Saturday, December 2, 2017

Three Films Make A Post: Campfire Stories Can Be Deadly

Downhill (2016): Director Patricio Valladares’s film about bikers (the non-motorized kind) getting into rather big trouble in Chile is a bit of a mixed bag. In fact, it is one in more than one sense. For one, it’s an uneven film: acting, direction, the quality of the dialogue and the effects are all over the place. One minute, it’s a really neat and enthusiastic if crude little bit of indie horror, the next it’s bro horror at its most annoying, only to turn interesting again a scene later – and so on and so forth. The thing is, the good moments are really good, certainly good enough to make the film memorable. Sub-genre wise, one might get whiplash, seeing as this features the already mentioned bro horror, cabin in the woods style shenanigans, a cult, an infection angle played as outright body horror, something like Satanism, some survivalist business, and what can only be described (approvingly) as weird shit. The film never really manages to pull all these different threads together too well, but it is certainly never boring to see where it is going next.

The Talented Mr. Ripley (1999): Anthony Minghella’s version of the Patricia Highsmith novel turns quite a bit of what was still – though clearly identifiable – subtext in the novel’s text into text, producing a psychological thriller about repressed (homo)sexuality and class, and their intersections. It’s very well acted by everyone involved – if we ignore Jude Law’s and Gwyneth Paltrow’s dubious American accents which I just do – with Matt Damon giving one of the best performances of his career until now. Minghella’s direction is typically glossy and pretty, with a penchant for the needlessly sumptuous but here all these characteristics that drag some of his other films in the direction of the vapid yet ponderous type of film beloved by the Academy Awards are actually very much part of the meaning of a film all about the things hidden under these (too) pretty surfaces.

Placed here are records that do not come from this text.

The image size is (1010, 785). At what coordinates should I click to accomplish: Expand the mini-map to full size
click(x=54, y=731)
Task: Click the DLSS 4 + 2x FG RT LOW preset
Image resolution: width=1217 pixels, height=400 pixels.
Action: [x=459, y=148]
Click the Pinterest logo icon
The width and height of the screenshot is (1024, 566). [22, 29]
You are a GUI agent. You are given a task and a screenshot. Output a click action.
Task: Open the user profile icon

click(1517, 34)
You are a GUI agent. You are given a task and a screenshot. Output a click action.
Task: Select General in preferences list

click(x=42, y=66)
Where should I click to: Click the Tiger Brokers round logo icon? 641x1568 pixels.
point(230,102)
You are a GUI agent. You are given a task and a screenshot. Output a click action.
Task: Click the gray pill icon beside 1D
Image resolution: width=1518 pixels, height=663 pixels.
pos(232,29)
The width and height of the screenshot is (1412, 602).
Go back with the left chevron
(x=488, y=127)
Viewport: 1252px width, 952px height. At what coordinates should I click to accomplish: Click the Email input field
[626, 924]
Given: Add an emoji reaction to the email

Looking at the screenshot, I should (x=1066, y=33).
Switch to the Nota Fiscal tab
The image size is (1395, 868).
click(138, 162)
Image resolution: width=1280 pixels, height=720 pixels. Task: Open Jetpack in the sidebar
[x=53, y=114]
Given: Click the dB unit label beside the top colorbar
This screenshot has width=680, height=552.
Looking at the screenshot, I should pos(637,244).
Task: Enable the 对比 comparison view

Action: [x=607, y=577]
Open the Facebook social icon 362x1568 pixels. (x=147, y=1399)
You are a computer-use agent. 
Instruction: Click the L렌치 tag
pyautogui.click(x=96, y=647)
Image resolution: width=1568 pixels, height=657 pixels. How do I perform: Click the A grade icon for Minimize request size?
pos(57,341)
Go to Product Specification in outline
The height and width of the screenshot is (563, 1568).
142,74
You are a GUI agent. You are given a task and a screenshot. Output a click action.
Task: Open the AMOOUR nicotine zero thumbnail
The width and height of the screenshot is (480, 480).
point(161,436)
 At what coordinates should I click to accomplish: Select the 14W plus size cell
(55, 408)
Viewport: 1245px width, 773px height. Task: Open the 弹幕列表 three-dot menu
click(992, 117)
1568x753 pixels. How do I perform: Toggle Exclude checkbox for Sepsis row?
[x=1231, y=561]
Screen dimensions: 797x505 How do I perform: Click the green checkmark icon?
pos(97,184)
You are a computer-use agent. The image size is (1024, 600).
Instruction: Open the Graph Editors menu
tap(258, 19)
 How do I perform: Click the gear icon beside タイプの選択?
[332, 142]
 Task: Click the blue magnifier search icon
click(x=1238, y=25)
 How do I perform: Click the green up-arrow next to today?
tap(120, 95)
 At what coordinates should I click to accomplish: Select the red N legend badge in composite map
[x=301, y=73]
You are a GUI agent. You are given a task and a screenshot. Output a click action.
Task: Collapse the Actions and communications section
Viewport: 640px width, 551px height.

The Hatter’s Ghost aka Les fantômes du chapelier (1982): This sometimes darkly funny thriller by Claude Chabrol is just as interested in the things hidden under orderly surfaces, though he’s obviously not exploring them via excessive gloss and a dozen of stars. Rather, Chabrol’s film feels intimate and personal, never leaving the audience in doubt about what’s going on with its murderous and utterly mad hatter (Michel Serrault in a tour de force performance that finds the horrifying and the pitiable in the histrionic as well as the subtle, usually both in a single scene). This being Chabrol, the film does of course skewer the idea of the so-called “respectable citizen” and his ostentatious “normality”. Something or someone not being, acting, or looking normal – like the film’s poor, sad, grasping for “normality” until he dies of it, immigrant tailor Kachoudas (Charles Aznavour) and his crime of not being born in France – is of course still a major obsession of every stratum of many of the good citizens of many countries.